> [SELECTED PASSAGE]
+++
[Snowball-discuss] 99% of English words ending -sis and -xis are not plurals

From: the Tolkin family (tolkin@mediaone.net)
Date: Wed Dec 05 2001 - 03:53:19 GMT


A while ago I said I might suggest more fundamental changes to
the approach used in the Porter2 stemmer.
Here is another one, probably my last.
(You probably can also improve handling of f -> v e.g.life, self, etc.)

There are over 800 words that end with -sis and of these only 11,
about 1%, are plurals.
Almost all the rest are singular words, whose plural ends with -ses.
The words that are plurals are generally quite uncommon. Here they are:
brindisis chaprassis dalasis kolbasis kolbassis lassis
pachisis parchesis parchisis reversis sannyasis tsotsis

So instead of the current rule, which simply removes the final -s, I propose
the following rule, which changes -sis to -ses, with a few exceptions.
(We generally want to conflate singular and plural. But there are too
many -ses words to go in the usual direction from plural to singular.
So this rules goes in the other direction.)
This must be run before the current rule 1, so I'll call it rule 0.5a.
I express this in pseudocode.

if word ends with sis {
  if word is sis then stem is sis && stop
  if word is psis then stem is psi && stop
  if word is thesis then stem is thesis && stop
  if word is theses then stem is thesis && stop
  change final sis to ses
}

I put special handling for thesis and theses because otherwise these
would become "these". Certainly thesis is a likely search term.
(Another possible stem for thesis and theses might be "thes".)

(The rule above could be written so that -sis must occur in the R1
or R2 region. That would remove the special cases for sis and psis,
but would cause the need to add several others.)

The 11 true plurals above are not longer handled correctly, but those words
are rare and many other plurals are not handled correctly today, so I do not bother
to fix them Perhaps could special case lassis -> lassi to avoid clash with lass.
+++
> [WORK INSTRUCTIONS]
A – In the stemmer post, which words does the pseudocode check for by name before applying the general -sis to -ses change?
B – Repeat the stemmer post word for word from "if word ends" to "likely search term.".
The items after this point come from a separate source.

Interface element records
+++
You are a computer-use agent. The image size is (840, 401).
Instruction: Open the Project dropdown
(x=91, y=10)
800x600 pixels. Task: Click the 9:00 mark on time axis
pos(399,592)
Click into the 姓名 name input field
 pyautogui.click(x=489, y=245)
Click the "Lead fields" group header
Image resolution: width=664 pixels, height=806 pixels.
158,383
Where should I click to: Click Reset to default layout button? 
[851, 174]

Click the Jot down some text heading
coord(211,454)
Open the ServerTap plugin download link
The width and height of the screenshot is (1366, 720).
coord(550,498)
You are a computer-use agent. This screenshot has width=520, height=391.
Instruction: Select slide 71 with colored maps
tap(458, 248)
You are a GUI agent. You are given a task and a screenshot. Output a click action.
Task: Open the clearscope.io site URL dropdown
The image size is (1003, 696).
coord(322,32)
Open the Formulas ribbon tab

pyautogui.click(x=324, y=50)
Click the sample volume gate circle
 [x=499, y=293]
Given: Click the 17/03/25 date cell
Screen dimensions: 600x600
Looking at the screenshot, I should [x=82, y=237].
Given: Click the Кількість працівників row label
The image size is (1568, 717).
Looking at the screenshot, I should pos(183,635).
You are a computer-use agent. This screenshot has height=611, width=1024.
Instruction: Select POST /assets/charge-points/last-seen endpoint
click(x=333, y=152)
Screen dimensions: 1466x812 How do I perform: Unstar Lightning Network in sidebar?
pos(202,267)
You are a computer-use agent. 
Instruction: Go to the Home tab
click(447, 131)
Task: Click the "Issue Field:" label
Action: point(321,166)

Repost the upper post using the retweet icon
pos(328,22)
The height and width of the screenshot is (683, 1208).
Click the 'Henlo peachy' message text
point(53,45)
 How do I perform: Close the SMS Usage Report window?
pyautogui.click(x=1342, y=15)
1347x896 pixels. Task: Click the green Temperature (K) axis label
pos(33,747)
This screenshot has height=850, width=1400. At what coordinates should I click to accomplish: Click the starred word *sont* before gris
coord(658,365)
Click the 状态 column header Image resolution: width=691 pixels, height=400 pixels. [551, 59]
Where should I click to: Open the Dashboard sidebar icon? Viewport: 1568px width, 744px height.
+++
> [RESPONSE LIST]
A – sis, psis, thesis, theses

B –
if word ends with sis {
  if word is sis then stem is sis && stop
  if word is psis then stem is psi && stop
  if word is thesis then stem is thesis && stop
  if word is theses then stem is thesis && stop
  change final sis to ses
}

I put special handling for thesis and theses because otherwise these
would become "these". Certainly thesis is a likely search term.